┌──

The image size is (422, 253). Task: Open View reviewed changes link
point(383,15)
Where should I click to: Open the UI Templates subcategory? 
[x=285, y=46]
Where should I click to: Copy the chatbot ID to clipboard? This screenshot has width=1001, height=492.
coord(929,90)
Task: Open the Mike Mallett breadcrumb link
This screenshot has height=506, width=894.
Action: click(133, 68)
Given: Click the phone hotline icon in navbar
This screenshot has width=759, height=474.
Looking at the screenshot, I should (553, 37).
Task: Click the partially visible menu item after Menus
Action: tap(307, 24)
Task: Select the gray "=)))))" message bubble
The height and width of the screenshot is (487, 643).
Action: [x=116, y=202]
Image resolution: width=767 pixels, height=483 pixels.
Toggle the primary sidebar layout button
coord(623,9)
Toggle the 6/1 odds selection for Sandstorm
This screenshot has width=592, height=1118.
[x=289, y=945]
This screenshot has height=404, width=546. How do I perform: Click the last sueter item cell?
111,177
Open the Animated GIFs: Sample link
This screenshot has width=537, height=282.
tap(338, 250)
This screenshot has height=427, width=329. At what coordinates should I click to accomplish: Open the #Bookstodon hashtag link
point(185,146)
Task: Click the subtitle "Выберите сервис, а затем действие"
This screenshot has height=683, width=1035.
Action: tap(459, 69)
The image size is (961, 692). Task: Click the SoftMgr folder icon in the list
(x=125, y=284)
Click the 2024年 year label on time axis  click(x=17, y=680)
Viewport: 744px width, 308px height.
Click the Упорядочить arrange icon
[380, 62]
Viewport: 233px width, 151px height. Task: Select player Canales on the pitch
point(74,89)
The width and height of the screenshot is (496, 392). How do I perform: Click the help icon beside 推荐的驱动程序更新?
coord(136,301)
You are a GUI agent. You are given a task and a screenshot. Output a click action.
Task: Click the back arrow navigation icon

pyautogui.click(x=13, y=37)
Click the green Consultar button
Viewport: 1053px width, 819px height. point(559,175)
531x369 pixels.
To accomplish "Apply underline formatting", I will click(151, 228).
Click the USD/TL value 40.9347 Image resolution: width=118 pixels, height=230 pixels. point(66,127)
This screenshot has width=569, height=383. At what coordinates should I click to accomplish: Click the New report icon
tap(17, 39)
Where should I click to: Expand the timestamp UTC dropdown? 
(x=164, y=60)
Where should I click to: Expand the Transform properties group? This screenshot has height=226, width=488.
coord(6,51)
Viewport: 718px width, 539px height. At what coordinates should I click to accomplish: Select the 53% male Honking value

└──

The complete data is to be transcribed verbatim.

→ **Answer to the problem**:
The image size is (422, 253). Task: Open View reviewed changes link
point(383,15)
Where should I click to: Open the UI Templates subcategory? 
[x=285, y=46]
Where should I click to: Copy the chatbot ID to clipboard? This screenshot has width=1001, height=492.
coord(929,90)
Task: Open the Mike Mallett breadcrumb link
This screenshot has height=506, width=894.
Action: click(133, 68)
Given: Click the phone hotline icon in navbar
This screenshot has width=759, height=474.
Looking at the screenshot, I should (553, 37).
Task: Click the partially visible menu item after Menus
Action: tap(307, 24)
Task: Select the gray "=)))))" message bubble
The height and width of the screenshot is (487, 643).
Action: [x=116, y=202]
Image resolution: width=767 pixels, height=483 pixels.
Toggle the primary sidebar layout button
coord(623,9)
Toggle the 6/1 odds selection for Sandstorm
This screenshot has width=592, height=1118.
[x=289, y=945]
This screenshot has height=404, width=546. How do I perform: Click the last sueter item cell?
111,177
Open the Animated GIFs: Sample link
This screenshot has width=537, height=282.
tap(338, 250)
This screenshot has height=427, width=329. At what coordinates should I click to accomplish: Open the #Bookstodon hashtag link
point(185,146)
Task: Click the subtitle "Выберите сервис, а затем действие"
This screenshot has height=683, width=1035.
Action: tap(459, 69)
The image size is (961, 692). Task: Click the SoftMgr folder icon in the list
(x=125, y=284)
Click the 2024年 year label on time axis  click(x=17, y=680)
Viewport: 744px width, 308px height.
Click the Упорядочить arrange icon
[380, 62]
Viewport: 233px width, 151px height. Task: Select player Canales on the pitch
point(74,89)
The width and height of the screenshot is (496, 392). How do I perform: Click the help icon beside 推荐的驱动程序更新?
coord(136,301)
You are a GUI agent. You are given a task and a screenshot. Output a click action.
Task: Click the back arrow navigation icon

pyautogui.click(x=13, y=37)
Click the green Consultar button
Viewport: 1053px width, 819px height. point(559,175)
531x369 pixels.
To accomplish "Apply underline formatting", I will click(151, 228).
Click the USD/TL value 40.9347 Image resolution: width=118 pixels, height=230 pixels. point(66,127)
This screenshot has width=569, height=383. At what coordinates should I click to accomplish: Click the New report icon
tap(17, 39)
Where should I click to: Expand the timestamp UTC dropdown? 
(x=164, y=60)
Where should I click to: Expand the Transform properties group? This screenshot has height=226, width=488.
coord(6,51)
Viewport: 718px width, 539px height. At what coordinates should I click to accomplish: Select the 53% male Honking value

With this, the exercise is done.